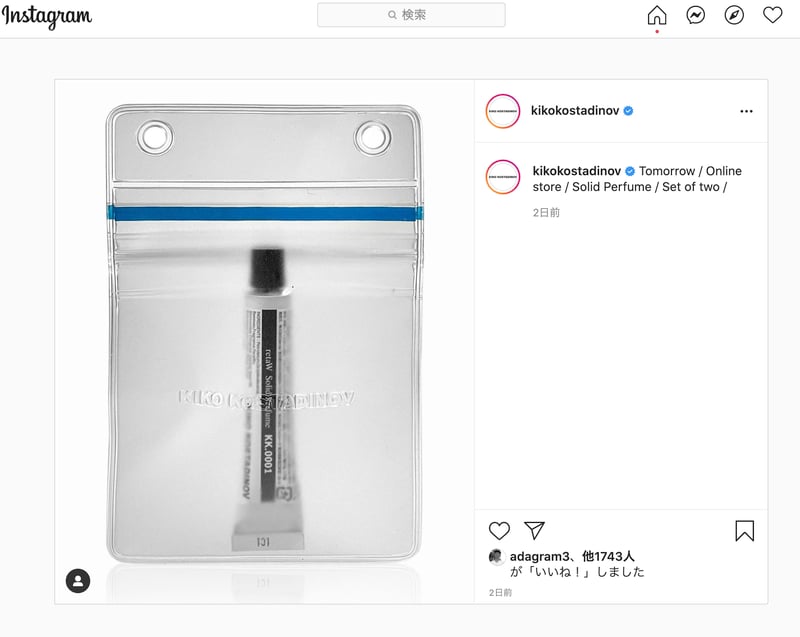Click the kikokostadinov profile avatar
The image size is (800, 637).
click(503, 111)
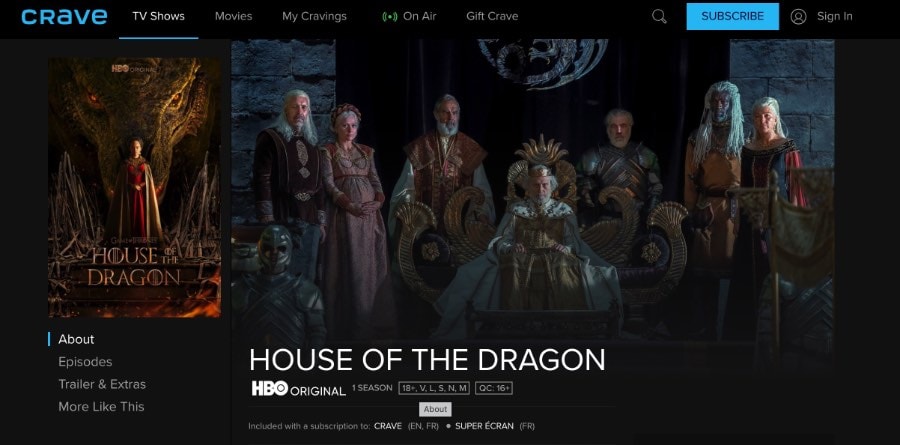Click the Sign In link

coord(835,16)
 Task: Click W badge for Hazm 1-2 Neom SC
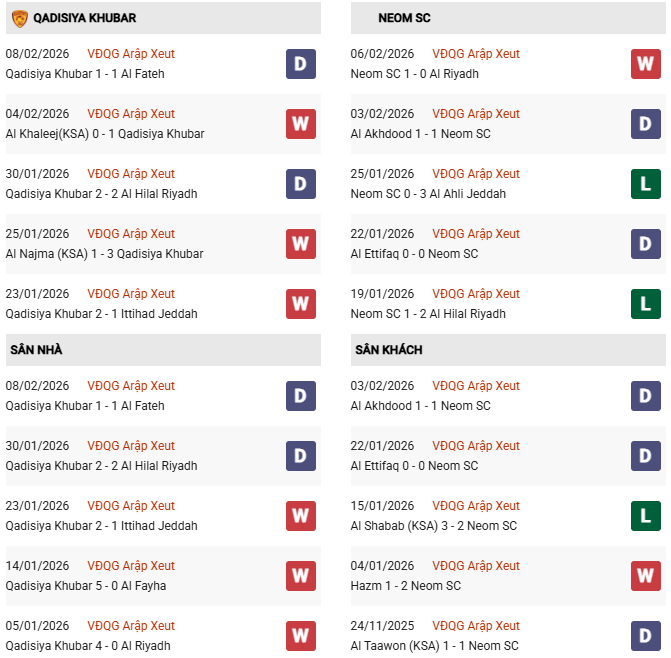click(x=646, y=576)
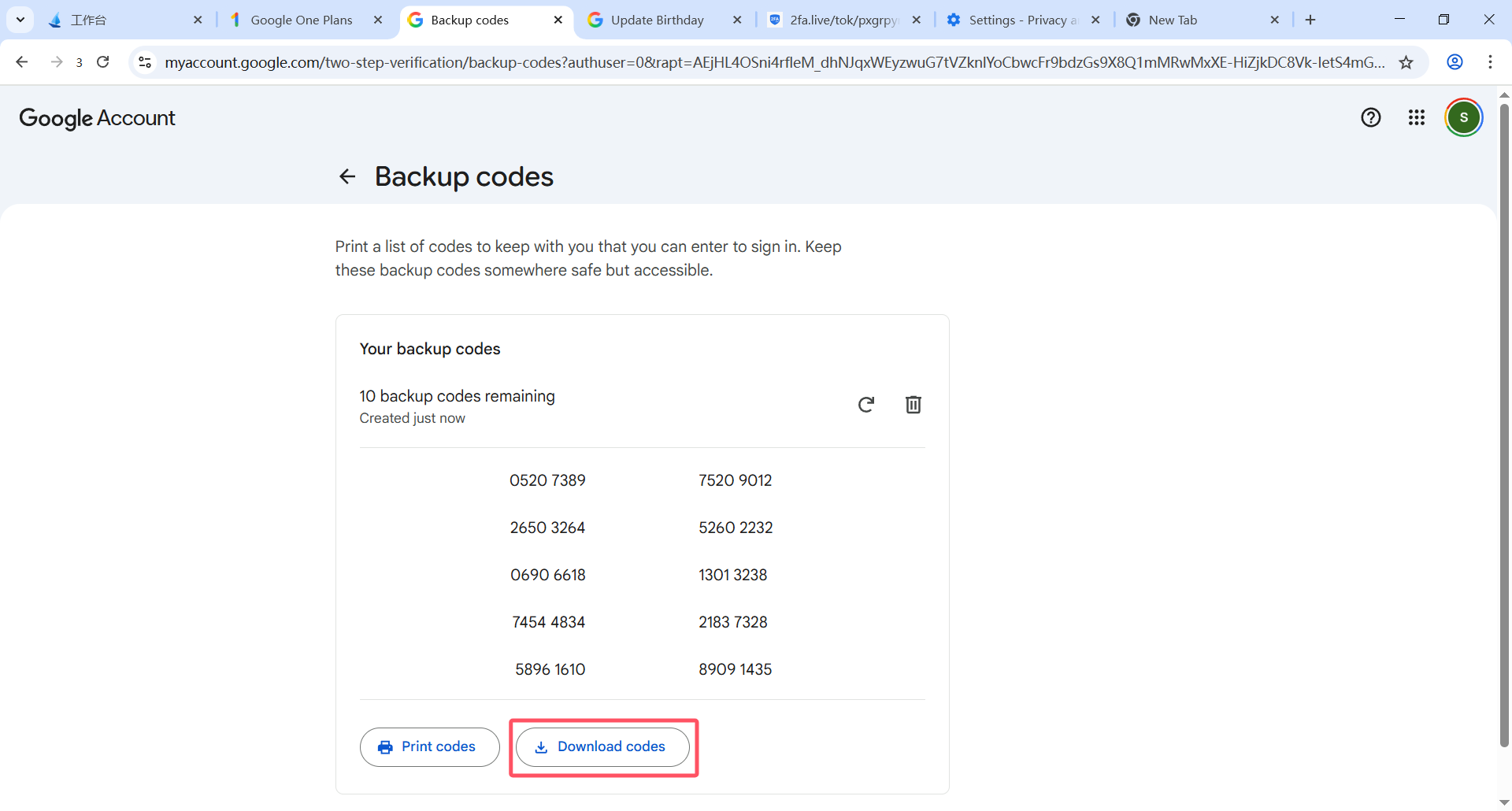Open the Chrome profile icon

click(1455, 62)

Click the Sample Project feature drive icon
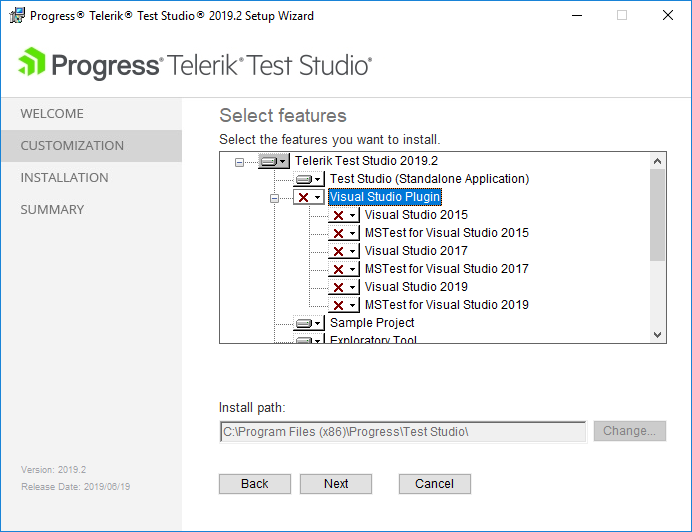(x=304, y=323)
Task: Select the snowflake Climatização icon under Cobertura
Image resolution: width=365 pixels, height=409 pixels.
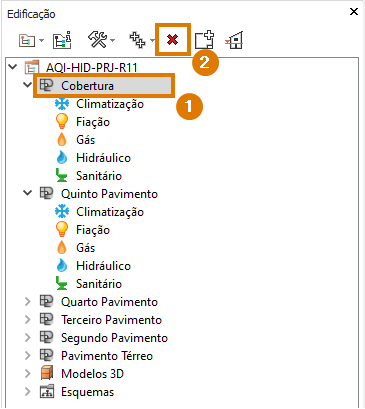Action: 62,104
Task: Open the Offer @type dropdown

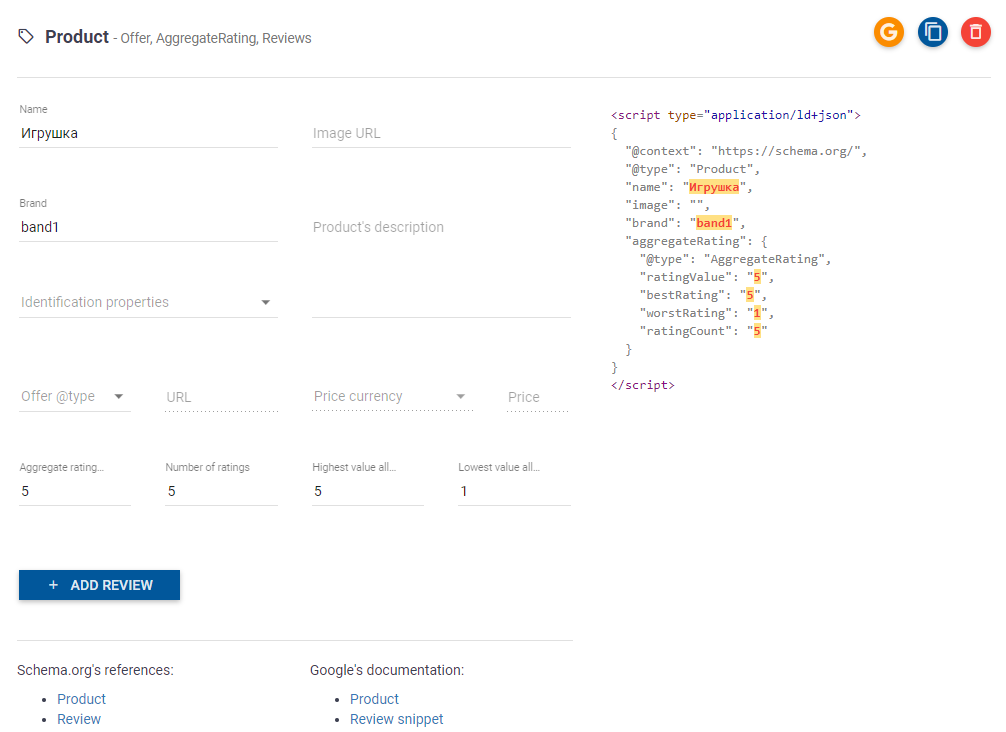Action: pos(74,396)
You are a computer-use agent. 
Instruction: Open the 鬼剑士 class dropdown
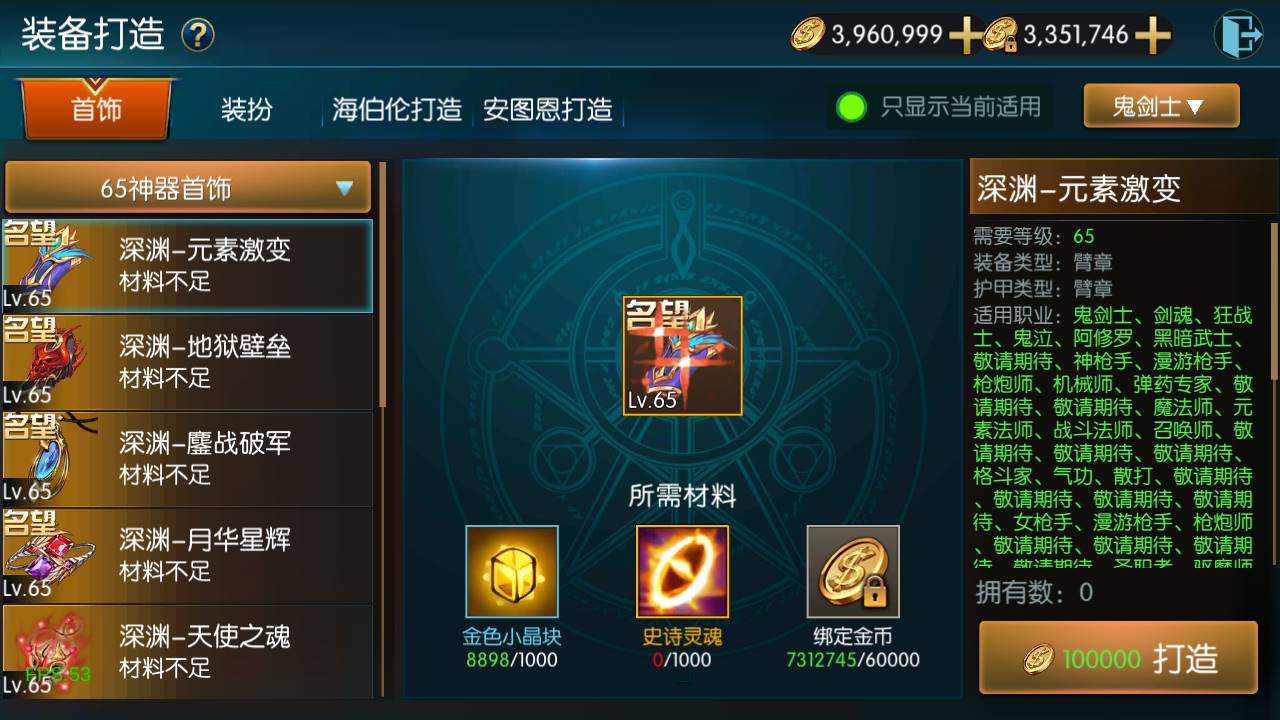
+ + +
TASK BRIEF:
The lines from the one containing "Task: Select the" to the last line of the records, both included: print exactly those and nothing else, leaving out any pictures.

WRITTEN RESPONSE:
Task: Select the snowflake Climatização icon under Cobertura
Image resolution: width=365 pixels, height=409 pixels.
Action: 62,104
Task: Open the Offer @type dropdown

Action: pos(74,396)
You are a computer-use agent. 
Instruction: Open the 鬼剑士 class dropdown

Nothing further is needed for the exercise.